Selain itu ditegaskan pula oleh Kepala Dinas Kesehatan Kabupaten Tana Toraja bahwa semua umur dapat mendapat pelayanan rehabilitasi dan pascarehabilitasi. Menyangkut pembiayaaan bagi kasus pecandu, penyalahguna, korban penyalahguna itu ditanggung oleh pemerintah.

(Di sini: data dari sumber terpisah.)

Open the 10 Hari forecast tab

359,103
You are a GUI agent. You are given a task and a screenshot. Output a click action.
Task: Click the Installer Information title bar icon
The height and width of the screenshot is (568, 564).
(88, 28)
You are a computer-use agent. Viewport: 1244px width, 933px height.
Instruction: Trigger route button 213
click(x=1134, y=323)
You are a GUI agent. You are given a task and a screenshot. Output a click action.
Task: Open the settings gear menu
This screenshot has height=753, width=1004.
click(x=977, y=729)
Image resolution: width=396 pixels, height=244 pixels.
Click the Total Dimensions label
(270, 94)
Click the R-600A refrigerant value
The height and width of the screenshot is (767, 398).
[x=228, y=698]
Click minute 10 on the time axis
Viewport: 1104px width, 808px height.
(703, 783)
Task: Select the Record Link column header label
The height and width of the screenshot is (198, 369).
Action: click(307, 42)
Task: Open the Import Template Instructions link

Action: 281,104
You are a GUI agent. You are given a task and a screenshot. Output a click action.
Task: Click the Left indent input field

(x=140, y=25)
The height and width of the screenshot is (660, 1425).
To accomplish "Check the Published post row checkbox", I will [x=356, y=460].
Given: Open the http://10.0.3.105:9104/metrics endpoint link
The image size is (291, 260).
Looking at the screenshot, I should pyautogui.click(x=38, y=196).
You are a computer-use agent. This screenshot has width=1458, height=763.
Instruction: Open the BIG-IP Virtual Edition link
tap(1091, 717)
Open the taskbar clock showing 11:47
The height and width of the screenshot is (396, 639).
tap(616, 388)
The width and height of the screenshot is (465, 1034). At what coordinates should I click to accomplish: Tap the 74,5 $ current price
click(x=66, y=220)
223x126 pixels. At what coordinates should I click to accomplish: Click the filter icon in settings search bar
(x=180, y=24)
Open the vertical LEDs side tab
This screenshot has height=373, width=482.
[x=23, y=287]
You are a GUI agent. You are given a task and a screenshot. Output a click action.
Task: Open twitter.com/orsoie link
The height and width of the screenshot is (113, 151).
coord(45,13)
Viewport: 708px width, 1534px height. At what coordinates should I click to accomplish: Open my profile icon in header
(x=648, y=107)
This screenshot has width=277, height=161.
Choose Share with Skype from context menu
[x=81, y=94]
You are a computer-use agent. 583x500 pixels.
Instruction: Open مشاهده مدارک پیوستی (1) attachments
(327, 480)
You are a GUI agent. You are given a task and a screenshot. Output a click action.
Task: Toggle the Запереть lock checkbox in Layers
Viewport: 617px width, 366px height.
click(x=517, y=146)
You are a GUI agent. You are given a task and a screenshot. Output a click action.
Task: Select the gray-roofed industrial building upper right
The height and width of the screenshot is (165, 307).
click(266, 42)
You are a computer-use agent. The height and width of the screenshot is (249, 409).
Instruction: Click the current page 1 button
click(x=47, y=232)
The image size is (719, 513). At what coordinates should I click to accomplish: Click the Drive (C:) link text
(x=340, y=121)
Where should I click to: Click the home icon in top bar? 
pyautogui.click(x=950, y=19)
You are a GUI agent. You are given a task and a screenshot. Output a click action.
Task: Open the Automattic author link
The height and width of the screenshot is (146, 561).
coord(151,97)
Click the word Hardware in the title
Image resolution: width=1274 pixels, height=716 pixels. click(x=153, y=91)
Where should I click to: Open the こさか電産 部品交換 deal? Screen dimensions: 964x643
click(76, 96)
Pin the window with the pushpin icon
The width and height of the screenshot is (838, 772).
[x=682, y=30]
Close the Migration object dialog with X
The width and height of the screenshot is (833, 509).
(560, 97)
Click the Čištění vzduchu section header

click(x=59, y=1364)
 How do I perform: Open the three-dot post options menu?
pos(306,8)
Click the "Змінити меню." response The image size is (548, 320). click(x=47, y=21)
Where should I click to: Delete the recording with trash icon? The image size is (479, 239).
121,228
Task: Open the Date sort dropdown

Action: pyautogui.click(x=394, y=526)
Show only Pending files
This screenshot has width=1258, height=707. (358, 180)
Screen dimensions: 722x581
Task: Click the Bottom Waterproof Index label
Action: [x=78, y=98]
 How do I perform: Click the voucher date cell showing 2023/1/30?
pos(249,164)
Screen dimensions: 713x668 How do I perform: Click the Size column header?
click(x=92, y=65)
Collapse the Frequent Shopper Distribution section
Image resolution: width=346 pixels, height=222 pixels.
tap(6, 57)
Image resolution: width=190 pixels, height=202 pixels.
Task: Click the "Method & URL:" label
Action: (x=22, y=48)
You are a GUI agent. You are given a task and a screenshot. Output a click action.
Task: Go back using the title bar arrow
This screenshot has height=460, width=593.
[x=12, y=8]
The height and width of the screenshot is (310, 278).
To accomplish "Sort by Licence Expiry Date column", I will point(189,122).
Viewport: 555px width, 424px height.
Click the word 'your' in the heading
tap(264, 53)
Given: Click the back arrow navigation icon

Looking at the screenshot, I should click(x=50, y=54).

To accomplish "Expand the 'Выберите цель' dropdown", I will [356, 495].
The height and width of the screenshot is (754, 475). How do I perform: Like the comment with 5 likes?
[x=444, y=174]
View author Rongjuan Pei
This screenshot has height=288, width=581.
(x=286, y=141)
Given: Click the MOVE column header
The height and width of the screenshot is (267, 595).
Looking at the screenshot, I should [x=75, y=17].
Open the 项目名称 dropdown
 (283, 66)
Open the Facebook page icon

dr. Chargen Lembang salah satu narasumber pada kegiatan ini juga menyampaikan  bahwa pecandu dan/atau penyalah guna narkotika dapat melapor untuk mendapatkan layanan rehabilitasi di RSUD Lakipadada secara gratis. RSUD Lakipadada merupakan tim kerja BNN Kabupetan Tana Toraja dalam Instansi Penerima Wajib Lapor.